[Start of Data excerpts]
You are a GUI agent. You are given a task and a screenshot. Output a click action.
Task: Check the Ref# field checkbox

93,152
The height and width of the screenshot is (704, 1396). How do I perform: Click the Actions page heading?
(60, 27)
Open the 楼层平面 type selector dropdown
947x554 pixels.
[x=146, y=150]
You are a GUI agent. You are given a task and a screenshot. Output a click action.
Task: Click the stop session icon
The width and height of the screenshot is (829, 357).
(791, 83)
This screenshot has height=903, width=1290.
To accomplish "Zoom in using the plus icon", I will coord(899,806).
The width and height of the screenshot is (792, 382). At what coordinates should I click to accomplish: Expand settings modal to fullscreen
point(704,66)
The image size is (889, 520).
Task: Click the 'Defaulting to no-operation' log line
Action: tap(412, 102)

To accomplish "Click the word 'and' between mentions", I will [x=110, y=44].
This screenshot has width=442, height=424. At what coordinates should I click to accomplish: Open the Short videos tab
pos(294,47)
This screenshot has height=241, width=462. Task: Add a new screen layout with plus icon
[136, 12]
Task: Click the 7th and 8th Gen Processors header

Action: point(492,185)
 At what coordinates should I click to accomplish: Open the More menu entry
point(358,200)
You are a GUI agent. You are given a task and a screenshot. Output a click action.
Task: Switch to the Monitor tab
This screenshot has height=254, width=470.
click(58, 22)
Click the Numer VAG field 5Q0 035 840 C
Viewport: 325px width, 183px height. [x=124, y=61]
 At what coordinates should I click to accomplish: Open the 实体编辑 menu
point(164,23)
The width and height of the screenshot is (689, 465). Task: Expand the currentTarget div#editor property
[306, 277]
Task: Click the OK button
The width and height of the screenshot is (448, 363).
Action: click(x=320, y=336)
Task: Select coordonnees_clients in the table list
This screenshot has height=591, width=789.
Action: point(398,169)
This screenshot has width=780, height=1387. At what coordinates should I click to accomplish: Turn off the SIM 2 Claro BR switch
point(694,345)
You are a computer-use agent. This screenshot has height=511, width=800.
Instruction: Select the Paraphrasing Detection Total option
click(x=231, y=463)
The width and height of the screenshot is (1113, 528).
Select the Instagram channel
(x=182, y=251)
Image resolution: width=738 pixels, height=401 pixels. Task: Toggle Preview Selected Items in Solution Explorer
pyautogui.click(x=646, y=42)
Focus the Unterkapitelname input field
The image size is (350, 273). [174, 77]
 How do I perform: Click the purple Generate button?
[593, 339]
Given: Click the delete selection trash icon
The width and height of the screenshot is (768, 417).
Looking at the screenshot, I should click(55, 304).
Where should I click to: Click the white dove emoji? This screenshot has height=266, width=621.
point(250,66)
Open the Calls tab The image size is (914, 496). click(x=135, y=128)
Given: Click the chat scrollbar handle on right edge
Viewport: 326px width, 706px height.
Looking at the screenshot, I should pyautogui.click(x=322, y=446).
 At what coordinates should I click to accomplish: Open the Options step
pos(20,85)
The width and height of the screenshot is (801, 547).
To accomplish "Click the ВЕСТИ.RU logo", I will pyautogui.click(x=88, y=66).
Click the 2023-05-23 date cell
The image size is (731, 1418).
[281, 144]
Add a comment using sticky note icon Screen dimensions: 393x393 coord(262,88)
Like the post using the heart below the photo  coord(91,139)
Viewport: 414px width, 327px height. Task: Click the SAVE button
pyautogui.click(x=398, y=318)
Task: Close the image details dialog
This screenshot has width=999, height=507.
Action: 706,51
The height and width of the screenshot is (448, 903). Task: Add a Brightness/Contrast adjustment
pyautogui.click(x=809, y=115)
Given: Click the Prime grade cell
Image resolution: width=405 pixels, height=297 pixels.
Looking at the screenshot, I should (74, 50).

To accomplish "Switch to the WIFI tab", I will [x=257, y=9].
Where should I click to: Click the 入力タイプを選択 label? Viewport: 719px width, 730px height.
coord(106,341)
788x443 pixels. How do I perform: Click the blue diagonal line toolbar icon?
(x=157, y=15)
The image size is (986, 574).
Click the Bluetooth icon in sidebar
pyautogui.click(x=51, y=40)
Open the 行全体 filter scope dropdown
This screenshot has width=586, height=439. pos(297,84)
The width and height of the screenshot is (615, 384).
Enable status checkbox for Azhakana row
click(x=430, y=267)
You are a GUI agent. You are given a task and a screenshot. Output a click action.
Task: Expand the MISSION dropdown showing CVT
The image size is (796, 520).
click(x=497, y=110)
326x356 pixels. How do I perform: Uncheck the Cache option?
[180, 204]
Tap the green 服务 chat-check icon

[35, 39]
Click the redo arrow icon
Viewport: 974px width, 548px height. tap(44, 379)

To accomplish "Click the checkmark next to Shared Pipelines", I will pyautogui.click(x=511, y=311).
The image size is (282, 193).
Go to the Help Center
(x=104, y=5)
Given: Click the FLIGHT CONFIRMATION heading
[End of Data excerpts]
» Brief
Repeat verbatim the lines of the material from the line containing "The width and height of the screenshot is (689, 465)." through the line containing "Action: point(398,169)", including both of those lines.

» Solution to the exercise
The width and height of the screenshot is (689, 465). Task: Expand the currentTarget div#editor property
[306, 277]
Task: Click the OK button
The width and height of the screenshot is (448, 363).
Action: click(x=320, y=336)
Task: Select coordonnees_clients in the table list
This screenshot has height=591, width=789.
Action: point(398,169)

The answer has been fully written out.